• [Given information]:
[Start of Attachment]

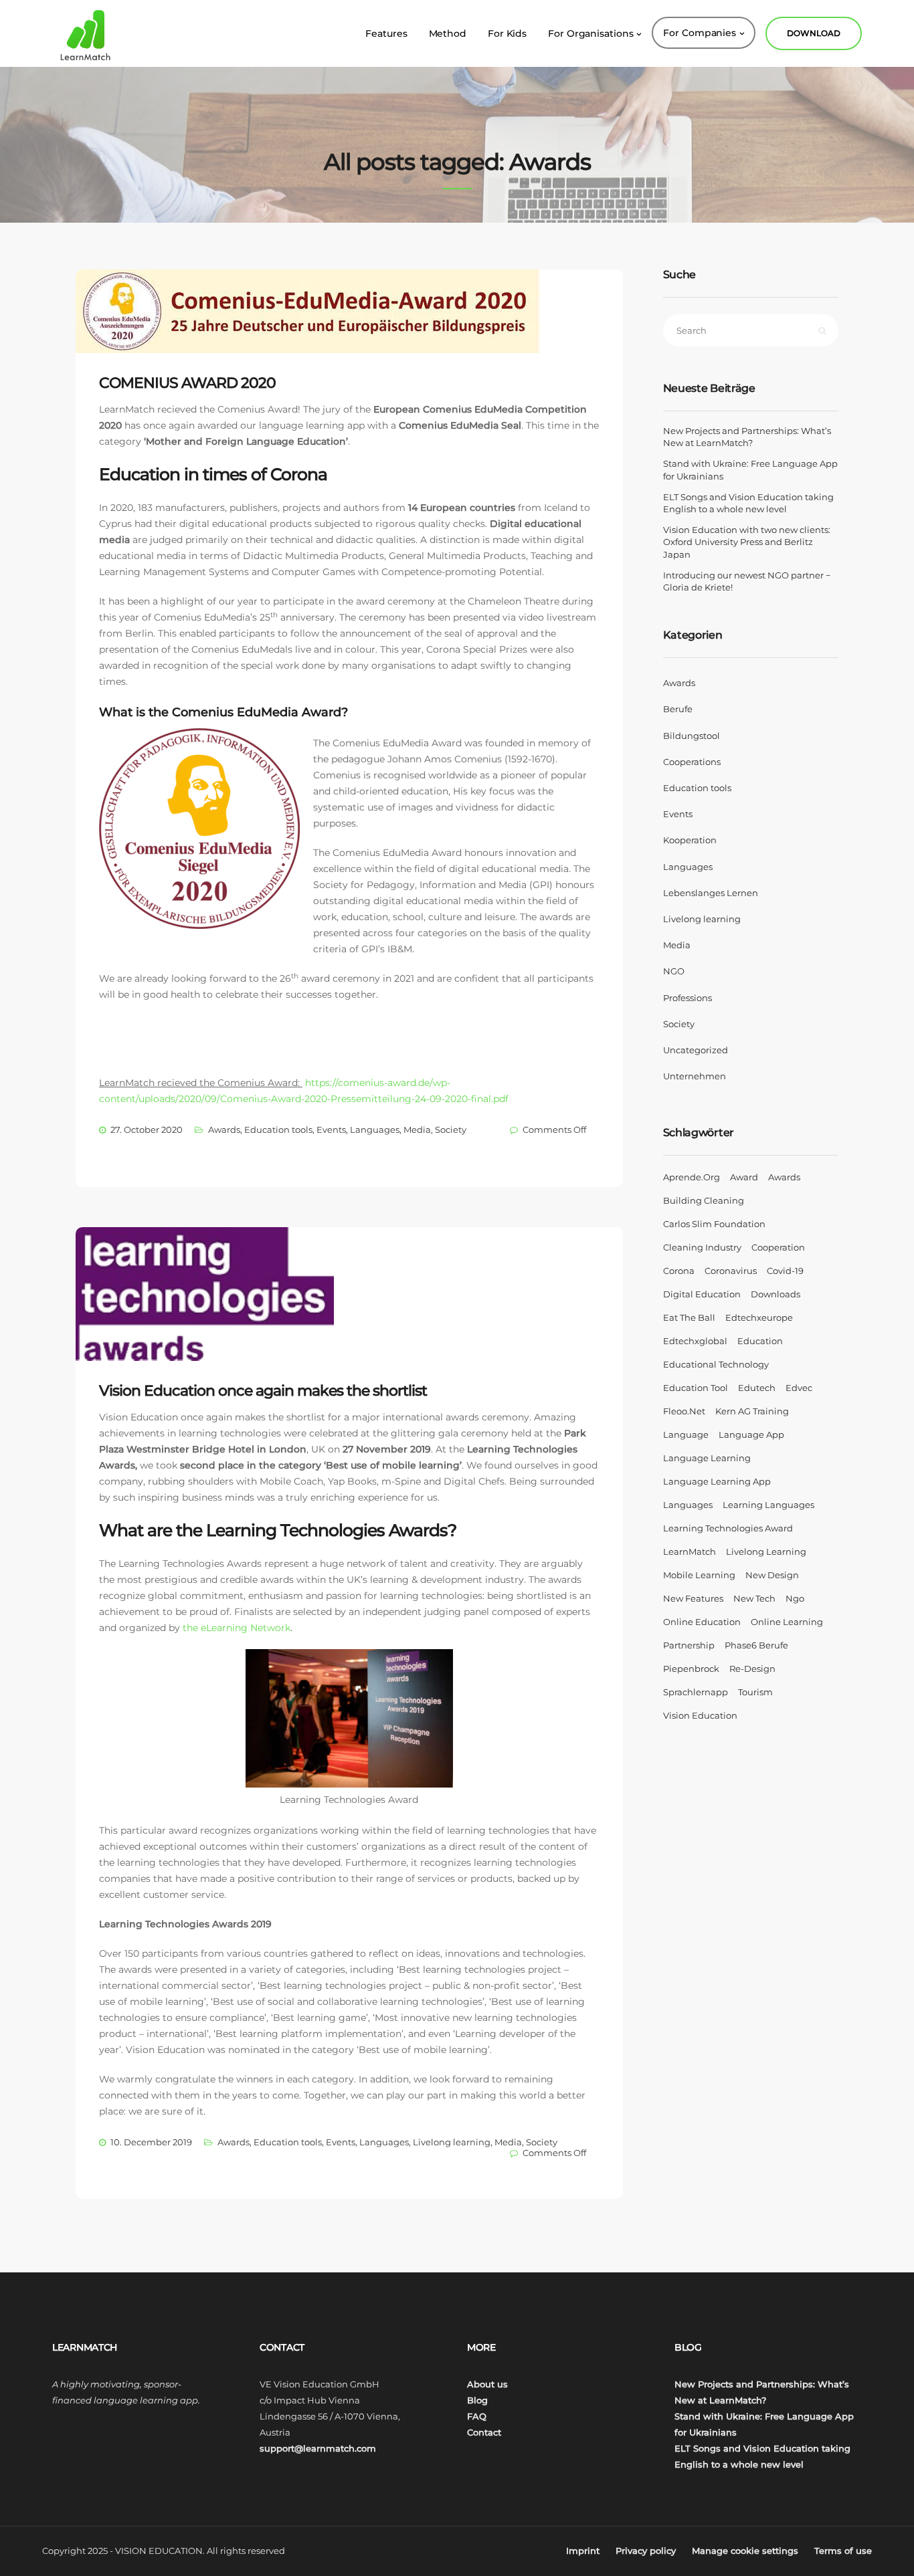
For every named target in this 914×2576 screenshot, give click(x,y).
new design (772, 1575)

[End of Attachment]
[Start of Attachment]

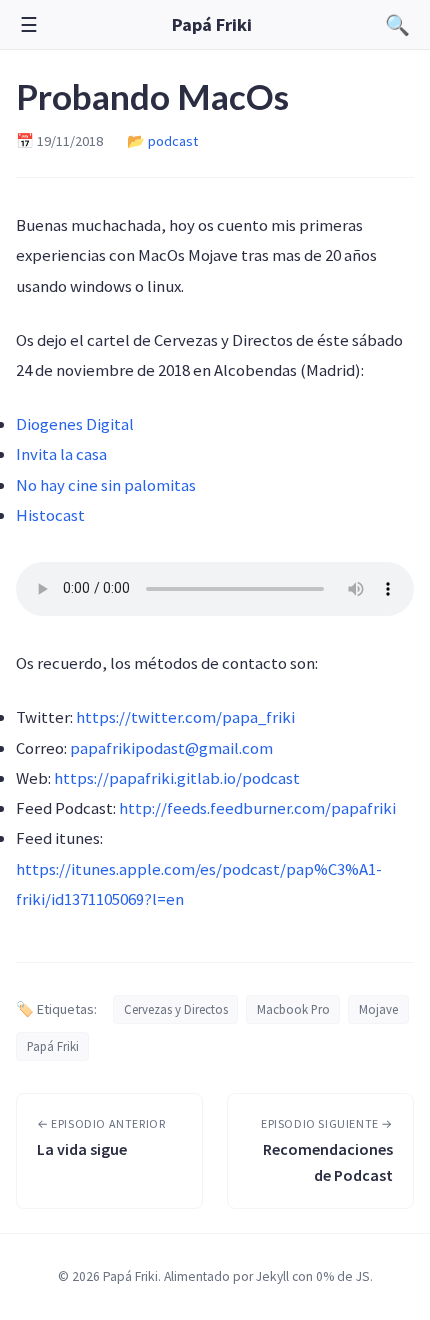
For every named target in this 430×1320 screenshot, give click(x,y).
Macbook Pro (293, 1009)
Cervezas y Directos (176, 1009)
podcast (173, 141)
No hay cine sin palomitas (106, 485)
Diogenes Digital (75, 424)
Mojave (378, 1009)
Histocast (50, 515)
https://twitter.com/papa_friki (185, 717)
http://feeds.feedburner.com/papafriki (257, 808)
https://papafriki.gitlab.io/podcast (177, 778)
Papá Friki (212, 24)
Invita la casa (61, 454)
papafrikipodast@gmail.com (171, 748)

[End of Attachment]

• [About this exercise]: Work out the number of lines above that include the string "every" and write only that number.

• [Task result]: 2